Told through the reunion of Talia (Alyssa Wilmoth Keegan), a Jewish woman who has spent nearly the past decade in America, and Saber (Ahmad Kamal), a Palestinian mechanic working in the seaside town of Herzliya, we learn of a union that tested the laws of the land, ending in the incarceration of Saber because of the affair. He has since changed his name to Yacov and conformed to the boundaries set as a condition of his release.
As the dialogue unfolds, the gripping loss that both have suffered comes to light. 13 years earlier, they were lovers although Saber was passing himself off as a Jew, calling himself Avi. Their affair comes to a costly halt when Talia turns him in — it was illegal for a Jewish woman to be involved with a Palestinian man, and ultimately, Saber is jailed only to be released to a life under the complete adherence to oppressive restrictions in order to remain free.

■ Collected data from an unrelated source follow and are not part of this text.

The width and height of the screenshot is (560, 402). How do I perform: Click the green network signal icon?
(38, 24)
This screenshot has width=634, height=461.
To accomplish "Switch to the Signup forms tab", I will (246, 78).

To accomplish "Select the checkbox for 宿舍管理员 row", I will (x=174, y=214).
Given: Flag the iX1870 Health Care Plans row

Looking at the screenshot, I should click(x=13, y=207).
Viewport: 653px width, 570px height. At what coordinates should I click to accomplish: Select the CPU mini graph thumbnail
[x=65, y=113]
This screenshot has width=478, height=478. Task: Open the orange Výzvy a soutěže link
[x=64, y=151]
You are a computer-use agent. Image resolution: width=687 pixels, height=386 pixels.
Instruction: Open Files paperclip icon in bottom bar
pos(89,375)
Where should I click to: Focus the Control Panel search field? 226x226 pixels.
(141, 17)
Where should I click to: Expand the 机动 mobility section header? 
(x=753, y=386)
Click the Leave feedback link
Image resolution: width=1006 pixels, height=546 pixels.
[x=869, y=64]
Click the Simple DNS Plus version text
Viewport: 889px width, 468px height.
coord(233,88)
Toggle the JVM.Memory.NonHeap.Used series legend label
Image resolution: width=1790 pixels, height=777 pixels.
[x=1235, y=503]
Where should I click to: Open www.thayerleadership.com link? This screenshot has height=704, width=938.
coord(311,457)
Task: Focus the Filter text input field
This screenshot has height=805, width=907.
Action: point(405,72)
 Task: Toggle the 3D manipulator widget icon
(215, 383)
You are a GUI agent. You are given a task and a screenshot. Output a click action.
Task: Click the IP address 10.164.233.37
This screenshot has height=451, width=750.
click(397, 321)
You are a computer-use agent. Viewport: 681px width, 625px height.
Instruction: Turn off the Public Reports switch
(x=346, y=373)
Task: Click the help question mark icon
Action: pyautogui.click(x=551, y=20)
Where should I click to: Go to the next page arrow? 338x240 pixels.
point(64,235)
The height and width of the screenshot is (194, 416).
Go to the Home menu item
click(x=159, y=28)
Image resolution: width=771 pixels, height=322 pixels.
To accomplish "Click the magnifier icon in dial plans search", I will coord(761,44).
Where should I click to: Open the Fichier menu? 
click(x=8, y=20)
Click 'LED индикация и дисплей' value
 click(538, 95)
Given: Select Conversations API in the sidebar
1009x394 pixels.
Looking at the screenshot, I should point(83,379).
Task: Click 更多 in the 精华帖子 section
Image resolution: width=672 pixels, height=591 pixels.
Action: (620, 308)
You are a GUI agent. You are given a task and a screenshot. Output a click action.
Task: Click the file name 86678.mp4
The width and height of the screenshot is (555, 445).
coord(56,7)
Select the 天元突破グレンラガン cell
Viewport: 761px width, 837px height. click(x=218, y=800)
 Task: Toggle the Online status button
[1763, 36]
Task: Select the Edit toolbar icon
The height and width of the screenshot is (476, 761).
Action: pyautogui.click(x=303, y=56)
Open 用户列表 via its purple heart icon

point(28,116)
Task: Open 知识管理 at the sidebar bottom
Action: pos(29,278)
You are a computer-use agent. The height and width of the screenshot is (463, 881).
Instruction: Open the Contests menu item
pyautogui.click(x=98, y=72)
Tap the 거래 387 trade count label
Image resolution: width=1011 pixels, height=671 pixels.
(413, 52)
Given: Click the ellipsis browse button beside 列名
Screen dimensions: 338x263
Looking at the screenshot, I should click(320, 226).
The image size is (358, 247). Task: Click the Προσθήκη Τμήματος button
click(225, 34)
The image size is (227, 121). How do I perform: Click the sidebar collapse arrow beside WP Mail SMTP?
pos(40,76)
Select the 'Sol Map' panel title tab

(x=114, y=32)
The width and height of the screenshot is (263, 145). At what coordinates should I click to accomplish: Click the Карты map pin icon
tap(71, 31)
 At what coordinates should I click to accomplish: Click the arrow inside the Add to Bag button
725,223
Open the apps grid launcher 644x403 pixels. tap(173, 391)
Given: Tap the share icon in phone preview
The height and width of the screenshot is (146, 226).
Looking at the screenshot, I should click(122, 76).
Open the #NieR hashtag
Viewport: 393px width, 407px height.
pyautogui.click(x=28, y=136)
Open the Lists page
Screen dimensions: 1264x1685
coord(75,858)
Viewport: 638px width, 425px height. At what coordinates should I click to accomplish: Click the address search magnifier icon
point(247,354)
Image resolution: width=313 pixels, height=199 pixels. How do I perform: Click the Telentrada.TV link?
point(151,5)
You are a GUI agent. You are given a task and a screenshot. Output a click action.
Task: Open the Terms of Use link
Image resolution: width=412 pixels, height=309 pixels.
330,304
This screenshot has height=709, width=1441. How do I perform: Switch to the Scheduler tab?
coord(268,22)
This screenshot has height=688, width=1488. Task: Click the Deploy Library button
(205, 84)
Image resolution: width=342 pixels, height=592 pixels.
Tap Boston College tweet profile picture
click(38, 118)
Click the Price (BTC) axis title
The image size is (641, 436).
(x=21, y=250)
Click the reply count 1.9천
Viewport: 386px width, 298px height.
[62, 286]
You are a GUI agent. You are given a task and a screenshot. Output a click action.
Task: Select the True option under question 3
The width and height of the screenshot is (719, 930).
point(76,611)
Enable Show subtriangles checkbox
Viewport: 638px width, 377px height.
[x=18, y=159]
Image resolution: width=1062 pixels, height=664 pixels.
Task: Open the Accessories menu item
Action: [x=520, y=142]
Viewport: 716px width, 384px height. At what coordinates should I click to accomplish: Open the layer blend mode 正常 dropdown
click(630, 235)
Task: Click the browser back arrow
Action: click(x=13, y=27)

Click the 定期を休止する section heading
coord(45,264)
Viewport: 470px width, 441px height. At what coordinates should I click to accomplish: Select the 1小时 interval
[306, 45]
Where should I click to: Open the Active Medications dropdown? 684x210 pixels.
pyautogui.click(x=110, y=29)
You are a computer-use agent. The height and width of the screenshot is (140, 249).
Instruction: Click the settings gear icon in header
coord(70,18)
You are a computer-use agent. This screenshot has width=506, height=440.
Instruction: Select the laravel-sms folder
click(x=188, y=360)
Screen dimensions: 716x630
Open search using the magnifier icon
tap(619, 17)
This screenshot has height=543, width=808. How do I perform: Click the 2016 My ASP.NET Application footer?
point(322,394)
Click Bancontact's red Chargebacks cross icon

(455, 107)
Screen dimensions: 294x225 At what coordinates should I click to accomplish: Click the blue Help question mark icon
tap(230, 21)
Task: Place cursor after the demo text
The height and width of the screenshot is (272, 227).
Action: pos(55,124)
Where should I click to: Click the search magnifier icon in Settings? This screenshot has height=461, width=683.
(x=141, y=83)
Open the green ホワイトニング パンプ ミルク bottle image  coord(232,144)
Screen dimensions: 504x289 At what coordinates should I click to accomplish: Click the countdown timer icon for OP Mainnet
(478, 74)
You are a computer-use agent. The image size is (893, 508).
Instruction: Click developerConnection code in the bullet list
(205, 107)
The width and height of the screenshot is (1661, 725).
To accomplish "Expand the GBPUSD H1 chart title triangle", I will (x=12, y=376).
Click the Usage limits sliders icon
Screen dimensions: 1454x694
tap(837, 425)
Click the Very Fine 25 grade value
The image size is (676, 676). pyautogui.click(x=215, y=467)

With a case of survivor’s guilt, and nostalgia about their short-lived intimacy, Talia returns to try to appease for her earlier actions. Saber finally cracks, recalling his life after he was turned in and the toll it took on him; the Israeli attempts to erase his identity and his history.
The cautionary tale ensues when, to Saber’s chagrin, Talia has once again used her power as a member of the privileged class, Israeli Jews, to encroach on Saber’s freedom under the guise of good intentions and unrealistic fantasies.
Written by Palestinian performer/playwright Hanna Eady and Seattle-based playwright Edward Mast, “The Return” relies on minimalist inferences to enhance the intense interaction between the two characters.
The stark stage has only three props; a caged wall, representing the run down mechanic’s shop where the entire play takes place, a bench and a table with a lone telephone. Those pieces are pivotal in the plot, as the caged wall is a constant reminder of Saber’s jail time, and the telephone the means which he reports his activities trying to keep under the radar. The bench becomes the only platform that Talia and Saber can be together on the same level.
The tragedy of Talia’s misdirected actions are underscored by the lighting (by Colin Bills, who also designed the set) and sound (by Sarah O’Halloran), emphasizing the unseen presence of helicopters and flashing lights, as if the ill-fated couple was under constant surveillance.
“Stories don’t become global because they’re generic,” said director John Vreeke. “The global happens because of the specific. And so the question for us: is specificity of geography a necessary asset or hindrance in making the universal love and betrayal story relevant to us as Americans? We have the opportunity to turn this back on our D.C. audience: How do we create a dynamic through the setting, and the experience of the performance space in making the audience implicated, uncomfortable, perhaps even forcing them to take sides?”
In its U.S. premiere, “The Return” plays at the Atlas Performing Arts Center through July 2. A series of post-show discussions are scheduled, including “Longing to Return” on June 22 with the members of the cast, “Questioning Good Intentions” on June 25 with author and storyteller Noa Baum and cast members, and “Working and Playing Across Barriers” with academics representing Israeli and Arab perspectives. Visit www.mosaictheater.org for tickets and showtimes.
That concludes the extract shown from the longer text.